BHP has weighed in on the iron ore market, providing several insights into pricing dynamics and the emergence of higher-grade iron ore from its operations.
“The market was supported most recently by the elevated blast furnace run rate in China and several disruptions to iron ore supply, including weather-related impacts to seaborne supply and the extended impact of safety inspections at Chinese domestic iron ore mines,” BHP’s ‘Economic and Commodity Outlook’ report said.
Depleted Chinese stocks has seen the iron ore price (CFR China) rise 12 per cent since early May.
BHP said it will benefit from the entry of higher-grade supply from its Simandou project in Guinea, where first tonnes are expected by the end of this year.
“We expect these volumes to primarily produce higher grade fines, rather than mid-grade brackets, like those from the Pilbara,” the report said.

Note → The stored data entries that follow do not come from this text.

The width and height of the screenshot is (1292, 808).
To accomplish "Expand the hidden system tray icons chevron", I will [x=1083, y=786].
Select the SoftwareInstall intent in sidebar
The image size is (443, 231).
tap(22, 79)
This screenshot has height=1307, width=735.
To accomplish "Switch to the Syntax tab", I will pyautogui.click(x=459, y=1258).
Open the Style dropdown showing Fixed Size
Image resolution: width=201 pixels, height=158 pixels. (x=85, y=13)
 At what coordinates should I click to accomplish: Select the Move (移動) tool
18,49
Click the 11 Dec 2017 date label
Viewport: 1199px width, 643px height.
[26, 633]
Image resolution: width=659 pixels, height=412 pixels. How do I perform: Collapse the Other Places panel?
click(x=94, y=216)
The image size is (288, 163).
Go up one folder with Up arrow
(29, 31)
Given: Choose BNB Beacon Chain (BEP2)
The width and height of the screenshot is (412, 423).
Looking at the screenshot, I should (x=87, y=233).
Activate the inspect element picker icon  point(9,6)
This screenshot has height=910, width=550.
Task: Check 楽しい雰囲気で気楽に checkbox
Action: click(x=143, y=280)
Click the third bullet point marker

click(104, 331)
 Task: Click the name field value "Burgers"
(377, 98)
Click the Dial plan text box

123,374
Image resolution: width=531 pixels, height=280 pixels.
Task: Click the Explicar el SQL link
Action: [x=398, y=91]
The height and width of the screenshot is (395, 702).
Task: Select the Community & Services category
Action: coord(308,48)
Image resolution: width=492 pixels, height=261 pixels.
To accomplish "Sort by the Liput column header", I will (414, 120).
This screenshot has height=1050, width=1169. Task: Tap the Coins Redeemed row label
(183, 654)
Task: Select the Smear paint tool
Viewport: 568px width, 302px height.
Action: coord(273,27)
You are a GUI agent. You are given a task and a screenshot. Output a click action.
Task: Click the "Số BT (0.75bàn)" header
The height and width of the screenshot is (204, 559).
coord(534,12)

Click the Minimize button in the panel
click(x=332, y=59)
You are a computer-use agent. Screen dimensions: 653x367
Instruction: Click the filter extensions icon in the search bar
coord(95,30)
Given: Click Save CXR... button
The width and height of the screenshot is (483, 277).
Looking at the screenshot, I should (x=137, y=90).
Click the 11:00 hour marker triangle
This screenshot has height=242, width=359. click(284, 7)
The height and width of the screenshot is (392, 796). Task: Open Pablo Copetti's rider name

BHP also expects India to be an “opportunistic importer” during periods of domestic supply disruption.
“These evolving market dynamics will make it even more important to create competitive advantage and to grow value through driving exceptional operational performance,” the report said.
“The external environment in fiscal year 2025 was dominated by policy uncertainty, with tariffs, fiscal, monetary and industrial policy, shaping investment and trade flows.
“Despite these dynamics, demand for BHP’s commodities has been resilient and in the case of copper, demand has been higher than previously expected.”
That resilience is also clear in iron ore, with the company estimating cost support for seaborne supply sits at $US80–100 per tonne cost and freight (CFR), with about 180 million tonnes of higher-cost production under pressure at the top end of that range.
BHP has proven its strength in the Pilbara, with Western Australia Iron Ore (WAIO) setting multiple records, producing 257 million tonnes in the 2024–25 financial year (FY25) with 290 million tonnes (Mt) produced on a 100 per cent basis. The new South Flank iron ore operation exceeded its nameplate 80Mt capacity in its first full year.